"""

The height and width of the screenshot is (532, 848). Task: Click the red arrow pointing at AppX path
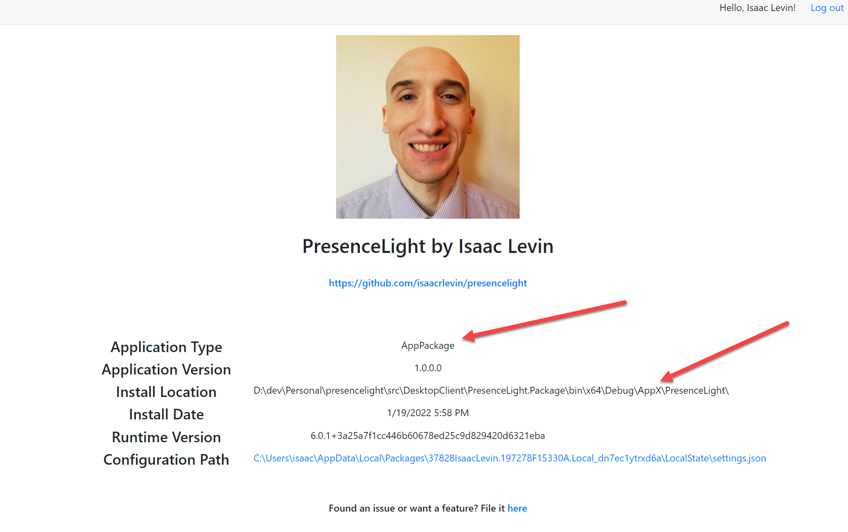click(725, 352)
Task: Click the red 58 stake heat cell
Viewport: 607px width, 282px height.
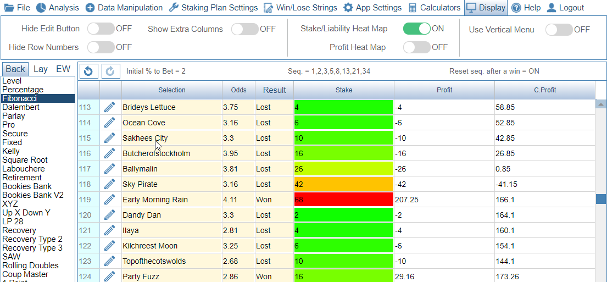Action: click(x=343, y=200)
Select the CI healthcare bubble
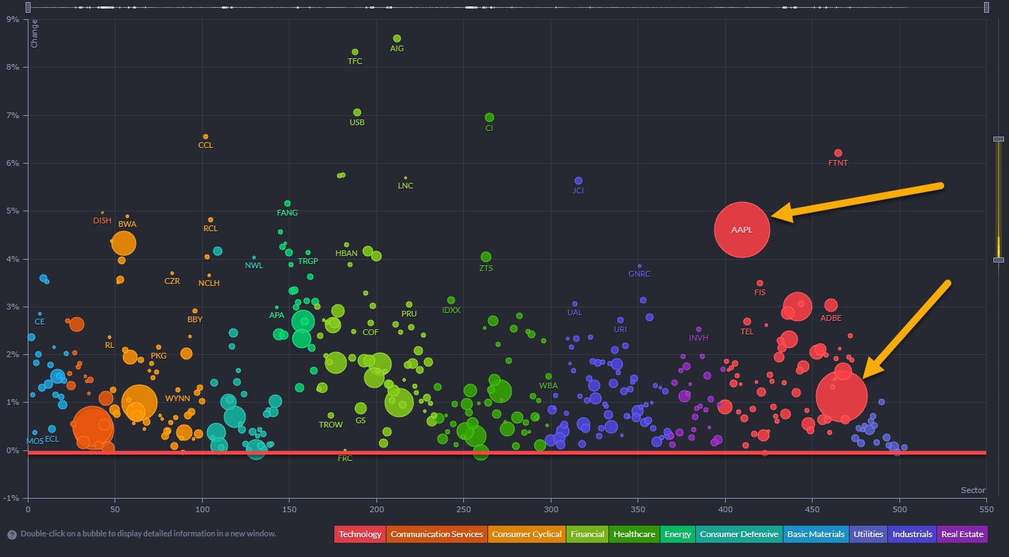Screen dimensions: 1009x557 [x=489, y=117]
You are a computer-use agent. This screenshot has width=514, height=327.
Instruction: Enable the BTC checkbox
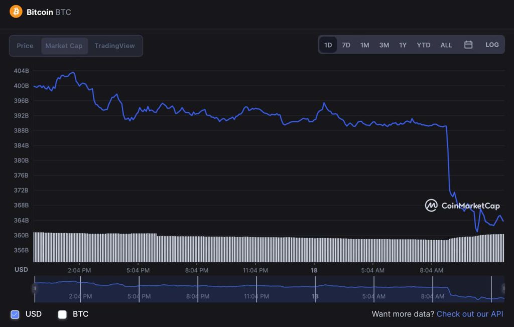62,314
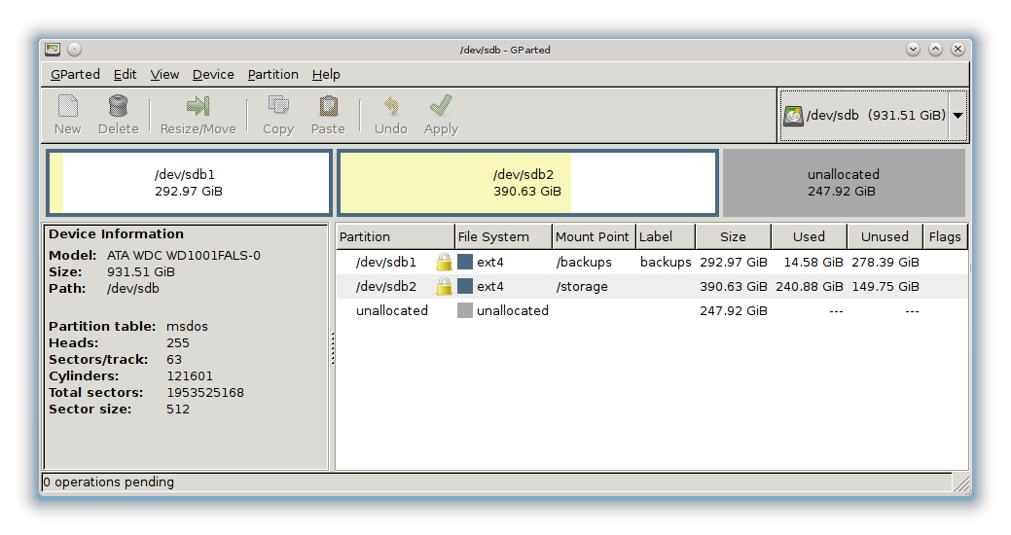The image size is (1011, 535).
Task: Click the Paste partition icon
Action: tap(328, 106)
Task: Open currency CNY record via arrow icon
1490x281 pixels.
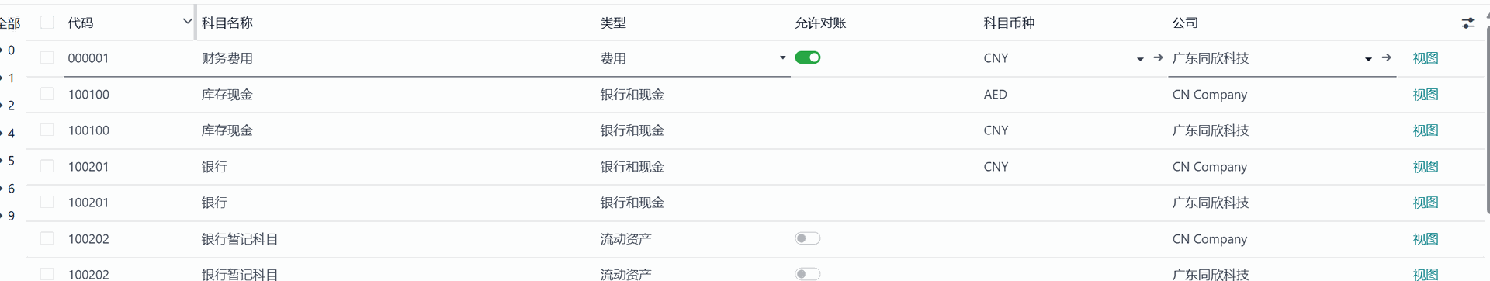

"""

TASK TO CARRY OUT >>
Rewrite all of the rows above, substituting "orange" for every "red" and leaving everything else unchanged. Leave out the pictures.

RESULT FOR THIS EXERCISE >>
The height and width of the screenshot is (532, 848). Task: Click the orange arrow pointing at AppX path
click(725, 352)
Task: Click the orange 58 stake heat cell
Viewport: 607px width, 282px height.
Action: click(x=343, y=200)
Select the CI healthcare bubble
Screen dimensions: 1009x557 [x=489, y=117]
You are a computer-use agent. This screenshot has width=514, height=327.
Instruction: Enable the BTC checkbox
62,314
The image size is (1011, 535).
Task: Click the Paste partition icon
Action: tap(328, 106)
Task: Open currency CNY record via arrow icon
1490x281 pixels.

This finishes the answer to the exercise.